= Wendelgard von Staden =

German writer and diplomat (1925–2026)

Wendelgard von Staden (née von Neurath; 7 June 1925 – 21 May 2026) was a German diplomat and author. In 1979, she published a memoir Darkness Over the Valley: Growing Up in Nazi Germany where she shares memories from her youth during the Nazi era about a concentration camp on her family’s estate and how her mother tried to help the people imprisoned there.

==Life and career==
Von Staden was born on 7 June 1925 to Baroness Irmgard and Baron Ernst von Neurath. Her uncle was Konstantin von Neurath, who was Adolf Hitler's first foreign minister. She grew up in Kleinglattbach, and attended school in Vaihingen an der Enz, the grammar school in Ludwigsburg. She received her high school diploma in Berlin in 1943 and completed an agricultural apprenticeship on a farm near Heilbronn.

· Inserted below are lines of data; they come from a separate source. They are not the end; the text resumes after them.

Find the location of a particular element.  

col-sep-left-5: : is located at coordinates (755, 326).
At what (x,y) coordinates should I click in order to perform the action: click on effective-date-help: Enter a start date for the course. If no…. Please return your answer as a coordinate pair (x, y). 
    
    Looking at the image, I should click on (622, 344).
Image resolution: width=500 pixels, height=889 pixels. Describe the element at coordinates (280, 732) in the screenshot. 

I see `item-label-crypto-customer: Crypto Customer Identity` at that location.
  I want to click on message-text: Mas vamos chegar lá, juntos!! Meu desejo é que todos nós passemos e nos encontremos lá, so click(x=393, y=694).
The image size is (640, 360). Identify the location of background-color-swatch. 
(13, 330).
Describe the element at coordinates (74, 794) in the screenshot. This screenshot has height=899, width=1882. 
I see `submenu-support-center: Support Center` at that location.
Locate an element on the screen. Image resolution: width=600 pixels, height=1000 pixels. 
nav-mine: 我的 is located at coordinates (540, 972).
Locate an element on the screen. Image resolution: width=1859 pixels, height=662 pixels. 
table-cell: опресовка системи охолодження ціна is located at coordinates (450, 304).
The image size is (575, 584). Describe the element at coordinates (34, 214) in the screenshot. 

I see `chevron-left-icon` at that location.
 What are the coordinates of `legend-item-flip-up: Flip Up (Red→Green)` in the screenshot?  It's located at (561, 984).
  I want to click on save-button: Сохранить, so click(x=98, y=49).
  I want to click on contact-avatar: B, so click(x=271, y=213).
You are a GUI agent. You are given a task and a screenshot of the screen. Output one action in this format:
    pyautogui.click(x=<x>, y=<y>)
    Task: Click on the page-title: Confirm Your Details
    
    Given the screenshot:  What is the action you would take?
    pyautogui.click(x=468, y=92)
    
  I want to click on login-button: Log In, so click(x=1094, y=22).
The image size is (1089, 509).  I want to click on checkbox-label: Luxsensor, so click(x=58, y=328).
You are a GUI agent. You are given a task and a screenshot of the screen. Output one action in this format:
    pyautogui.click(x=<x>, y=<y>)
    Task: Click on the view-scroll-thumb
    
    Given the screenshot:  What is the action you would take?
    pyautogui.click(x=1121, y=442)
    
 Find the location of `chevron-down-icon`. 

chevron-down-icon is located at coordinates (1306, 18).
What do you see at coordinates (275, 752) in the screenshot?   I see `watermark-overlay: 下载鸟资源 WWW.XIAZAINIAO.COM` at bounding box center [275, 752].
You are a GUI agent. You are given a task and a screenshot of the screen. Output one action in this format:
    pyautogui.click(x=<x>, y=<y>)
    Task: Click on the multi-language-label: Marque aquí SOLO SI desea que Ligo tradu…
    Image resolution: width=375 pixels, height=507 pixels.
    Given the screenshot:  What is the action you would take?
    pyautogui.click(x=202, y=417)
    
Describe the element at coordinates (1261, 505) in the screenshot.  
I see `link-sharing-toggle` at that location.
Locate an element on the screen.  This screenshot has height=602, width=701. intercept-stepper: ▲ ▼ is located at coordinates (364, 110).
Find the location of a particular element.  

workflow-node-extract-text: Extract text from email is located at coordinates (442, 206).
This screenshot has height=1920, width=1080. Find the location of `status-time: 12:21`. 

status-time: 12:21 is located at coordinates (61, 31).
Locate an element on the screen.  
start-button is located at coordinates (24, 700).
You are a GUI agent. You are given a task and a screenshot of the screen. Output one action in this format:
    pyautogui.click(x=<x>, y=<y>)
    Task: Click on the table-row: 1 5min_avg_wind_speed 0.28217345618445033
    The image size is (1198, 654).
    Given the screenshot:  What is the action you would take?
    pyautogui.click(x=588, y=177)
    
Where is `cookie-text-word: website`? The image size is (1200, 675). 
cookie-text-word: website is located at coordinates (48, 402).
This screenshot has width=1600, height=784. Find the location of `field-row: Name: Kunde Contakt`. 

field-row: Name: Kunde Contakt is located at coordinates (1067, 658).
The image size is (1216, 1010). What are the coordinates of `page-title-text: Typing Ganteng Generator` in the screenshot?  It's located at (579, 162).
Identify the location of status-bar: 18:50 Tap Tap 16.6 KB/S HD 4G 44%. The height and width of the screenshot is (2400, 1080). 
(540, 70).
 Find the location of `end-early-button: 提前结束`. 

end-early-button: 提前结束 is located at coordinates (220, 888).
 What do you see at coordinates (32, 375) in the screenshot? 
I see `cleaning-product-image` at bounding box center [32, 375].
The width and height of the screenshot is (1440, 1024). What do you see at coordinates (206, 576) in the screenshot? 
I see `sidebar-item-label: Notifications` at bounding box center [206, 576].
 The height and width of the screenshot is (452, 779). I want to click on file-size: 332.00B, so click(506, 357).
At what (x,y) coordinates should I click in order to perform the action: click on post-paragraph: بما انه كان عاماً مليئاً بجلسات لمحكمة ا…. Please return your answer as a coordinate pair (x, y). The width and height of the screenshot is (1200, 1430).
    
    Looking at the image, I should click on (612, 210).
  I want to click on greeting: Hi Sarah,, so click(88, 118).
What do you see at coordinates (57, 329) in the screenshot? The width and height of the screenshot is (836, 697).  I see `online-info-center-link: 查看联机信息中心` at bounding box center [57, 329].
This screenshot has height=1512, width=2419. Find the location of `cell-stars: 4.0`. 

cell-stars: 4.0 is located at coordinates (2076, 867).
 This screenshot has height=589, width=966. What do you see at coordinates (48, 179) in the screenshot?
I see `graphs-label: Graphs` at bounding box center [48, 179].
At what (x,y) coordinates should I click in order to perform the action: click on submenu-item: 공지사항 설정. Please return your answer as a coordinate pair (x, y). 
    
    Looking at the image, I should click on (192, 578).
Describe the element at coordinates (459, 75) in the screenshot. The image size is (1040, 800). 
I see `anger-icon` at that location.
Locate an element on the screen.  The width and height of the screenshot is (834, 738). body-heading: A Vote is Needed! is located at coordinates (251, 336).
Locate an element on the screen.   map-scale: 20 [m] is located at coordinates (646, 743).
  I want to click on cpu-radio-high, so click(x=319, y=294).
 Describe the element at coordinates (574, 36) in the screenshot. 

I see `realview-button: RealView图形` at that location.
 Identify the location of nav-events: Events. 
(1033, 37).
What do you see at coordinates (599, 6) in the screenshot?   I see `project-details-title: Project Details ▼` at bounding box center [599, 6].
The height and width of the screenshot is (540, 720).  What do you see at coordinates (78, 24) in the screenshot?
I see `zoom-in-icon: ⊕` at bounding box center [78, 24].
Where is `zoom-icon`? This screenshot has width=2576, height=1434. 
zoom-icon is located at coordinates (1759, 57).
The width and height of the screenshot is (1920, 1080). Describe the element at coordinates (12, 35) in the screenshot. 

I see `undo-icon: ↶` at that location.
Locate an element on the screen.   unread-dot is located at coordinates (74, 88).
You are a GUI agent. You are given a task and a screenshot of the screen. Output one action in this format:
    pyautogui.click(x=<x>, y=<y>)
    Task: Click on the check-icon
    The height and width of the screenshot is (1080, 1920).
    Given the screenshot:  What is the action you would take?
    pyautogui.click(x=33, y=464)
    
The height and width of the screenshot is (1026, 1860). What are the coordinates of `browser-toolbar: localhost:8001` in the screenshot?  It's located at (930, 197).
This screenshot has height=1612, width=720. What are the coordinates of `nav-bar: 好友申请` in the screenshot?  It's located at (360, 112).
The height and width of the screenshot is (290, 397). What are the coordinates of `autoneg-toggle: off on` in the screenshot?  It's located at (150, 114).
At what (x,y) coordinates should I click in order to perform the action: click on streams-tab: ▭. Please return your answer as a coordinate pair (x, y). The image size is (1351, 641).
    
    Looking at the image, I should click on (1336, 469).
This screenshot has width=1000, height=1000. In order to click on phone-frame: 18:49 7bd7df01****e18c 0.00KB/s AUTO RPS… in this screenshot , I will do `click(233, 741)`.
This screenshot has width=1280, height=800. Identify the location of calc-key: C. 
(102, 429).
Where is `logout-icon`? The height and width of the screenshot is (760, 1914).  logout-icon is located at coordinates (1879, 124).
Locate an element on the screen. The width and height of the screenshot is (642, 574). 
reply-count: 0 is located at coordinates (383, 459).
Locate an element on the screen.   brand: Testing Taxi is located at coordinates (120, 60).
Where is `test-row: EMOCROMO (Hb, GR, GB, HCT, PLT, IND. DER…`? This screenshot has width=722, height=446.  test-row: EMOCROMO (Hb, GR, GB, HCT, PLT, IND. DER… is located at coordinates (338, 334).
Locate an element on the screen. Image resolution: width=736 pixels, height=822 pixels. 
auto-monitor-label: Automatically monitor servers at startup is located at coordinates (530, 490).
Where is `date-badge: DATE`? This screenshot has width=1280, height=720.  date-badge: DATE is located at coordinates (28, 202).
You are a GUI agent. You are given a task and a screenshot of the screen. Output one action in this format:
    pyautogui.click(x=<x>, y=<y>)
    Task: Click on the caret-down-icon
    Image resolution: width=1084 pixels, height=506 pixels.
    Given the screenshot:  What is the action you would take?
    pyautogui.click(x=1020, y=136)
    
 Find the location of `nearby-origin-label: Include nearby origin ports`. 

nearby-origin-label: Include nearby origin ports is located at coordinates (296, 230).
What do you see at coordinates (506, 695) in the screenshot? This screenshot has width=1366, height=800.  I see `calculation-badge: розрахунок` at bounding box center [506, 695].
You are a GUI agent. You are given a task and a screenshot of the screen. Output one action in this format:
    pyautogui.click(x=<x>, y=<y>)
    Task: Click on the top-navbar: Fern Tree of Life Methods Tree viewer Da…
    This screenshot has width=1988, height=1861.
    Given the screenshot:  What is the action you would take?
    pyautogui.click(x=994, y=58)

She earned a degree in economics from the University of Tübingen. In 1948, she studied in Paris at the Institut d'Etudes Politiques as part of the first German-French student exchange after World War II. In 1950, she was an exchange student at UCLA, studying political science. During this time she and friends from UCLA spent two months traveling the United States.

Von Staden pursued a diplomatic career, working in the German foreign service for ten years. She served as the first secretary of the West German Embassy in Washington, DC. In 1961, she married German diplomat Berndt von Staden, and she was forced by regulations to give up her own career. She met her husband in Washington at an embassy dinner party. In 1963, he was posted to Washington, and they moved to Bonn in 1968, returning to Washington from 1973 to 1979 where her husband served as the West German ambassador to the United States. They had three children.

She is the subject of the 2024 documentary film It Happened On Our Ground, which won the award for best Israeli documentary at the Tel Aviv International Documentary Film Festival.

Darkness Over the Valley: Growing Up in Nazi Germany is the autobiographical account of Wendelgard von Staden's youth originally published in German in 1979.

Von Staden died on 21 May 2026, at the age of 100.